2

Recently I set up a Flask POST endpoint to write data into Impala DB via the Impyla module.

Env: Python 3.6.5 on CentOS.

Impala version: impalad version 2.6.0-cdh5.8.0

api.py:

from flask import Flask, request, abort, Response
from flask_cors import CORS
import json
from impala.dbapi import connect
import sys
import re
from datetime import datetime


app = application = Flask(__name__)
CORS(app)


conn = connect(host='datanode2', port=21050,
            user='user', database='testdb')


@app.route("/api/endpoint", methods=['POST'])
def post_data():
    # if not request.json:
    #     abort(400)

    params = request.get_json(force=True)  # getting request data
    print(">>>>>> ", params, flush=True)

    params['log_time'] = datetime.now().strftime("%Y-%m-%d %H-%M-%S")
    # params['page_url'] = re.sub(
    #     '[^a-zA-Z0-9-_*.]', '', re.sub(':', '_', params['page_url']))

    try:
        cursor = conn.cursor()

        sql = "INSERT INTO table ( page_title, page_url, log_time, machine, clicks, id ) VALUES (%s, %s, %s, %s, %s, %s)"
        values = (params['page_title'], params['page_url'], params['log_time'],
                params['machine'], params['clicks'], params['id'])
        print(">>>>>> " + sql % values, file=sys.stderr, flush=True)

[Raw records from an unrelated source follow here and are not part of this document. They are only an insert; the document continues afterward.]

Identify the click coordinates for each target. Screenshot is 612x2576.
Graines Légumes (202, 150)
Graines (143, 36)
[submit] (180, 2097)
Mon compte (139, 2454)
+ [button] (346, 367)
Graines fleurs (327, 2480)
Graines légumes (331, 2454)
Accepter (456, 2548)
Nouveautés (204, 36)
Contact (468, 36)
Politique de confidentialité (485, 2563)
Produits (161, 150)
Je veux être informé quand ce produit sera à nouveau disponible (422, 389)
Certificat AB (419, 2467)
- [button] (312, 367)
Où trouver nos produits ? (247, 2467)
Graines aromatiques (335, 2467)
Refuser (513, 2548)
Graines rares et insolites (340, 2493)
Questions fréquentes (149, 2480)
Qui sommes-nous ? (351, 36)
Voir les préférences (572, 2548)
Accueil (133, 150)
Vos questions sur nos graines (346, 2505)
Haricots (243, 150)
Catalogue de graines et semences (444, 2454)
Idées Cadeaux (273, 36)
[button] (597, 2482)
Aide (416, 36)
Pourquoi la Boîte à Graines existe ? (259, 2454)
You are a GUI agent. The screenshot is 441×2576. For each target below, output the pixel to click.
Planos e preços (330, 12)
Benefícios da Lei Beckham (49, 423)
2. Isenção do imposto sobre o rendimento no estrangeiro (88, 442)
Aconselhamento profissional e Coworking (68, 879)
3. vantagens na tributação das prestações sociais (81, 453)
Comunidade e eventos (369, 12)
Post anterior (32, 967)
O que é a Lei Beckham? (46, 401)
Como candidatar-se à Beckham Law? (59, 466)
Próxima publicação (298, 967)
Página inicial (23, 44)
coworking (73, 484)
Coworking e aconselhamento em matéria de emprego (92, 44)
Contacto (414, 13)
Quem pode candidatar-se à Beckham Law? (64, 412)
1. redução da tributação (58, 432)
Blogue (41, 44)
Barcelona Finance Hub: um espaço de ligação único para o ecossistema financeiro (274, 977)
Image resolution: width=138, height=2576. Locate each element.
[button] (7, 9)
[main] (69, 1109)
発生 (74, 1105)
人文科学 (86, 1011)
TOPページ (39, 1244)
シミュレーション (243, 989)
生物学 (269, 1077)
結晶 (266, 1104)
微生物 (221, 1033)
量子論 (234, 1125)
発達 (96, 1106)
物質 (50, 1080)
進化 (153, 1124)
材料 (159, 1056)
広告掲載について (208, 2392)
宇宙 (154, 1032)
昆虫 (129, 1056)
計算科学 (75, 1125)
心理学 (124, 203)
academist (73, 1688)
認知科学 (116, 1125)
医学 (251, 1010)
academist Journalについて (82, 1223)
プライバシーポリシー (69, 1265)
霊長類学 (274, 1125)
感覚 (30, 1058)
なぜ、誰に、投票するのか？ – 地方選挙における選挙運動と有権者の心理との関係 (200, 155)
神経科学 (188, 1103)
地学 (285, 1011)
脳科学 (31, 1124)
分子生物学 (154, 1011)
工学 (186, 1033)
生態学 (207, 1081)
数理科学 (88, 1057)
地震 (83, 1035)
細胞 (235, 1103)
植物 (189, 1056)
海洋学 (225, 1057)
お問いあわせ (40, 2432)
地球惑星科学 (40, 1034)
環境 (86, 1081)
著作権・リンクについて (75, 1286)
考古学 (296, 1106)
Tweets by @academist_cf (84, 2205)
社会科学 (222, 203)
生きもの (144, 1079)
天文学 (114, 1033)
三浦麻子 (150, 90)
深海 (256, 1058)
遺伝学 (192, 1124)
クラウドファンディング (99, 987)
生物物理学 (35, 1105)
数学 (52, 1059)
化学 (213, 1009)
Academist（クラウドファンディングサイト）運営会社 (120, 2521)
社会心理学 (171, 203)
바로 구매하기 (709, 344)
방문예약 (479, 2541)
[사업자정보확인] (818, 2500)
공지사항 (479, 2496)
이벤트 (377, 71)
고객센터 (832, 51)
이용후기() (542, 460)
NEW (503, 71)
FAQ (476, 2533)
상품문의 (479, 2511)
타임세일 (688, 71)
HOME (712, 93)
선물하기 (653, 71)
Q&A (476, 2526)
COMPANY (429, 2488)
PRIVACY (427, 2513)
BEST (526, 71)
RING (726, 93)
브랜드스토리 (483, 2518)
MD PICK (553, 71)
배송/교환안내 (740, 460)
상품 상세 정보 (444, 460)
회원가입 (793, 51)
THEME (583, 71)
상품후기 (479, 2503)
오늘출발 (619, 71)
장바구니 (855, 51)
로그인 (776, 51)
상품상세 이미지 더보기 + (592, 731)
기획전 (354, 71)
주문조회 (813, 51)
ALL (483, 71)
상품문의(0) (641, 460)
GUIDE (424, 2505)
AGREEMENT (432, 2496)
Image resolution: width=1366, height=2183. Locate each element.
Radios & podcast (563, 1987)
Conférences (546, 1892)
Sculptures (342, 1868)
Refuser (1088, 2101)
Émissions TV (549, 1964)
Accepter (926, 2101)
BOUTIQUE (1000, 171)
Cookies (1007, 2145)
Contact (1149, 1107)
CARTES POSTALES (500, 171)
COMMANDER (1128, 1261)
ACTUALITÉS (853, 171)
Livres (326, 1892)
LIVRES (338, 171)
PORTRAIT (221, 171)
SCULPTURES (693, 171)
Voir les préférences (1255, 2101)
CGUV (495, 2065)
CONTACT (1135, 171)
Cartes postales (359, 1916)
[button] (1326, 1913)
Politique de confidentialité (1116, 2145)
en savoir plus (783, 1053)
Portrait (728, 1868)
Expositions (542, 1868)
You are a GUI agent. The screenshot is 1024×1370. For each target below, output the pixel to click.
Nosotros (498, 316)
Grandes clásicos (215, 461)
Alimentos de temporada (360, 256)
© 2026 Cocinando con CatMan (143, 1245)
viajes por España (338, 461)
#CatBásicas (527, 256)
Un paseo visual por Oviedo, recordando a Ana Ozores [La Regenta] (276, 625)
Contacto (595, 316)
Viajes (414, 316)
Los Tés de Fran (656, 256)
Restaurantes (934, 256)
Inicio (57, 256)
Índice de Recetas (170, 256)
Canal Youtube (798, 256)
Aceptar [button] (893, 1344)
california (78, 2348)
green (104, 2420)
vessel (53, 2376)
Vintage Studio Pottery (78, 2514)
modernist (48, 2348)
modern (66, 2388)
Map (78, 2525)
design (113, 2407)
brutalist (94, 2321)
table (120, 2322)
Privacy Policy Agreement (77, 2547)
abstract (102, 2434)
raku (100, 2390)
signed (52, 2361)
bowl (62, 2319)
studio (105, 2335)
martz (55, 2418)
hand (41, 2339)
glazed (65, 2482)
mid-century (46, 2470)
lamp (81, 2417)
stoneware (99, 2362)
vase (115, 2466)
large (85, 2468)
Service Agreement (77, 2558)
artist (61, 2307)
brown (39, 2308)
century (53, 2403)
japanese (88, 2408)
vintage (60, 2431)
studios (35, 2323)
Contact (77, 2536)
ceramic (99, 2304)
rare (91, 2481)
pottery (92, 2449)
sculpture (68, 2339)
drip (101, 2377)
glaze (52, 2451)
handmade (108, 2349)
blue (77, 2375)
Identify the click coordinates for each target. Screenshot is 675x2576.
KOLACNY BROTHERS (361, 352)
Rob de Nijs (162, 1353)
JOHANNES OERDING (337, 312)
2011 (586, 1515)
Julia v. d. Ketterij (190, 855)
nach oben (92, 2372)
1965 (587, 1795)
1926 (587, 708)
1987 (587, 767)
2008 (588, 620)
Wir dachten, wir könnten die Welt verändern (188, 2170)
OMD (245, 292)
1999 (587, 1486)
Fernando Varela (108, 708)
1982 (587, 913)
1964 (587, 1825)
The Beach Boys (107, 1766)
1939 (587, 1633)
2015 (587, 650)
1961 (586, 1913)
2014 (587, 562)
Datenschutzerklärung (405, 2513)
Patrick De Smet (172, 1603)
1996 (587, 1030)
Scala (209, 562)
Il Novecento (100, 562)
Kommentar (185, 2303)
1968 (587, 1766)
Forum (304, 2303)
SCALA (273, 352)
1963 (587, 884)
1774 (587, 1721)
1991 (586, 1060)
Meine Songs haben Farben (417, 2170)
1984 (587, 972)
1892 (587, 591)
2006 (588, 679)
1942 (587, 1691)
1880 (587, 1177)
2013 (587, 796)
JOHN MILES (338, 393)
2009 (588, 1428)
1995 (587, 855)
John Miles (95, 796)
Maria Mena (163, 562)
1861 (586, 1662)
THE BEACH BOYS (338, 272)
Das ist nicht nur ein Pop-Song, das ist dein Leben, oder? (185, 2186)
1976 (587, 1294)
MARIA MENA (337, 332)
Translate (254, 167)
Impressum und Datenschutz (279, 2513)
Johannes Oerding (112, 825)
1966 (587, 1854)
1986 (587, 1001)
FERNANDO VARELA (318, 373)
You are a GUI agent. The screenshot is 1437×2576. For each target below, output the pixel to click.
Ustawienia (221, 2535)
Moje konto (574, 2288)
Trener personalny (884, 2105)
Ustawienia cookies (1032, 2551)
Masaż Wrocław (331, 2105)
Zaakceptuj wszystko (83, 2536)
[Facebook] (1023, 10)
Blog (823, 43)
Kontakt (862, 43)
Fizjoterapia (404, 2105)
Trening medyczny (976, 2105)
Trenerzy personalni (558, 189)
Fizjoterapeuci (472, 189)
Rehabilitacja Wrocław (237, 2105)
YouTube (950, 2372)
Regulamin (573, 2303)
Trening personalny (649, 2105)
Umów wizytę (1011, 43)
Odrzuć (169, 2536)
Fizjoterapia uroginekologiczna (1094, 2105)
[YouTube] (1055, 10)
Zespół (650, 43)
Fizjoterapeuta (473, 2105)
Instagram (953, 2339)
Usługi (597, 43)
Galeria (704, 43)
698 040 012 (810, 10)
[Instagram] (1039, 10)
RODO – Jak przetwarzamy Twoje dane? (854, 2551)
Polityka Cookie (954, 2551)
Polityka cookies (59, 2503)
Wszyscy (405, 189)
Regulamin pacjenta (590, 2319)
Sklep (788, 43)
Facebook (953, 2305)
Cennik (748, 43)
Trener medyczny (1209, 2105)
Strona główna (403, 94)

        cursor.execute(sql, values)

        print(
            f">>>>>> Data Written Successfully", file=sys.stderr, flush=True)
        return Response(json.dumps({'success': True}), 201, mimetype="application/json")
    except Exception as e:
        print(e, file=sys.stderr, flush=True)
        return Response(json.dumps({'success': False}), 400, mimetype="application/json")


if __name__ == '__main__':
    app.run(host='0.0.0.0', port=5008, debug=True)

req.py:

import requests as r

url = "http://123.234.345.456:30001/"
# url =  "https://stackoverflow.com/questions/ask"

res = r.post('http://localhost:5008/api/endpoint', 
            json={             
                "page_title": "Home",   
                "page_url": url,
                "machine": "Mac OS",
                "clicks": 16,
                "id": "60cd1d79-eda7-44c2-a4ec-ffdd5d6ac3db"         
            }
        )

if res.ok:
    print(res.json())
else:
    print('Error!')

I ran the flask api with python api.py then test it with python req.py.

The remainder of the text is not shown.